Tragicômica vida de pianista chinfrim ilustra solo de Marcelo Serrado

Sob a direção de Otavio Müller, "Não existe mulher difícil" faz temporada no Teatro Amil
















Quando o ator Marcelo Serrado chegou à sala de ensaios e contou a tragicômica história de um pianista chinfrim daquelas churrascarias à beira de estrada, o diretor não teve dúvida. Estaria ali, naquele depoimento verídico, a espinha dorsal do espetáculo em processo: "Não existe mulher difícil". Otávio Müller, o responsável pela direção, repete o que escutou: "Foi num destes lugares bem vagabundos que um pianista parou o show que fazia para contar aos presentes que estava perdido na vida", lembra Müller. A montagem, em cartaz desde em junho de 2010, faz temporada durante outubro no Teatro Amil do Parque Dom Pedro Shopping, em Campinas.

 
 
A vontade de transformar o livro homônimo em teatro partiu do próprio autor, o publicitário André Aguiar Marques. Depois de assistir ao espetáculo "Decameron: A arte de fornicar" (2009), sob a direção de Müller, Marques fez o convite. O diretor aceitou a proposta como desafio, conta, e na mesma hora elegeu uma dupla para acompanhá-lo: Marcelo Serrado, o intérprete de Clô em "Fina Estampa", e Lúcio Mauro Filho, o Tuco de "A Grande Família". Enquanto o primeiro atuaria, o segundo assinaria a adaptação do espetáculo. "Tornamos uma trinca durante os dois meses de ensaios".
Apesar de plantar raízes no livro de Marques, boa parte dramaturgia da peça brotou dos ensaios. "Tem muitas coisas do Marcelo em cena. Fiz questão de preservar. A própria aptidão dele para cantar e tocar instrumento é uma prova disso", destaca. Se o fato em si faz o texto se aproximar da stand-up comedy, o diretor acredita que não. "É um primo distante", brinca. Pelo contrário, "aquele pianista da churrascaria está ali para contar as suas histórias. Só nisso já tem o formato do monólogo de teatro". Ao ser instigado a responder a questão em que transforma o título da peça em pergunta, Müller provoca: "Pelo contrário, a mulher contemporânea é difícil sim".

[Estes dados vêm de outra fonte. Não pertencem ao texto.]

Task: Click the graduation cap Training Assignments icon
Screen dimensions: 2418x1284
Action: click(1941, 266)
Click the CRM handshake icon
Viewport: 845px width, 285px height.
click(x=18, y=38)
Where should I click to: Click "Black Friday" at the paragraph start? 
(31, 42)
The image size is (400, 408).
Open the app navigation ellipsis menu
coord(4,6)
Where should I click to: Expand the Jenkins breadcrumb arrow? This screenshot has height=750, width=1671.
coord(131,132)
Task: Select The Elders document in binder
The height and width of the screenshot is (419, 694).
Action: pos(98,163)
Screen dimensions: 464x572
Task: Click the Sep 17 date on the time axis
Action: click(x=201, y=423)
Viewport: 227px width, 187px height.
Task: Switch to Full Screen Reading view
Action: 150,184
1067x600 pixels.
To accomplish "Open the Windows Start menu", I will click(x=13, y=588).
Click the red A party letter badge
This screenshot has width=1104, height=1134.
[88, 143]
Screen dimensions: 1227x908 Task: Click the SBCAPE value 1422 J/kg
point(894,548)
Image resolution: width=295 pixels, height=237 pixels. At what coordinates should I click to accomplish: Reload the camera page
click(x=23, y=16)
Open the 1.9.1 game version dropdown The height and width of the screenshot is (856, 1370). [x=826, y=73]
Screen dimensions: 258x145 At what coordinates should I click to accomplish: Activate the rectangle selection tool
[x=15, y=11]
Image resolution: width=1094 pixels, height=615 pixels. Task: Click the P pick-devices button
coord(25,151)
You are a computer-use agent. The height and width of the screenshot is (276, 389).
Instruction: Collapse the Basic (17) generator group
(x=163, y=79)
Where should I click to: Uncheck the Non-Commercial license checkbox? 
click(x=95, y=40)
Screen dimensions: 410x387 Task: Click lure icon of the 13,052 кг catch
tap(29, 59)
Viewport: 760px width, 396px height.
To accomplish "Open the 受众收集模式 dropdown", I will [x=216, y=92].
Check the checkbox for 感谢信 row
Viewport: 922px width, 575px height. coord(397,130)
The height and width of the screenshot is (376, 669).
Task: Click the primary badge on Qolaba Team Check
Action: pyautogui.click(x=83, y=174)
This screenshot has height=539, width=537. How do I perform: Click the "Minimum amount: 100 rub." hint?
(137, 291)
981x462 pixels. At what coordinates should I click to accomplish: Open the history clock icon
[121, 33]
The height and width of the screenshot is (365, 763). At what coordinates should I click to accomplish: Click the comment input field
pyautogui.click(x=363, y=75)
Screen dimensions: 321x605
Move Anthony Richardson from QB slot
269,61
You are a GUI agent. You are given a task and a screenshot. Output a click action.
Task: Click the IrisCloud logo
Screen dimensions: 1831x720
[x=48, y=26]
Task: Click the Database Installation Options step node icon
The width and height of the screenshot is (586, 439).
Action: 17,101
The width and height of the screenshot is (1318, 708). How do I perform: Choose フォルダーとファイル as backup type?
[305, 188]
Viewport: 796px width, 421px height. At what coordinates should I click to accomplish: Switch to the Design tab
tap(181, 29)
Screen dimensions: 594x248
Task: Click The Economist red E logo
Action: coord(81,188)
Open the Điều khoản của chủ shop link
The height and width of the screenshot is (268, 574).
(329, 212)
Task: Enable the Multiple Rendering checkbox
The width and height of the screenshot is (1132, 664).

 A partir das agruras do músico, que descobre a traição da mulher e resolve desabafar com a plateia, a narrativa do monólogo toca em pontos corriqueiros das conversas de botequins: conquistas, táticas, decepções, entre muitos outros. Mesmo assim, lembra o diretor, o enredo não se transforma num manual à la Don Juan. "É tudo uma brincadeira. Até o drama dele tem humor". A farra dentro cena, provocada pelas inúmeras figuras vivenciadas pelo ator (além do pianista), nasceu no processo de direção. Ao comentá-la, Müller faz analogia a outro trabalho sob sua direção: "Brincando em Cima Daquilo", inspirado no dramaturgo italiano Dario Fo. Como lá, "Marcelo brinca de fazer as personagens. Cabe ao diretor dar contorno às figuras, como a mulher, o amigo, a funkeira...".
Pedir para Müller eleger o ponto predileto do espetáculo aparece como tarefa fácil. A seleção de músicas executada na cena, responde. "O pianista consegue dar continuidade ao seu show. Nisso, ele toca Roberto Carlos, Wando, Falamansa, Exaltasamba", completa. Se bem que, ressalta o diretor, a decisão do público tem peso durante o programa musical da noitada. Os espectadores "podem pedir músicas também. Nesta peça, o contato com a plateia é escancarado".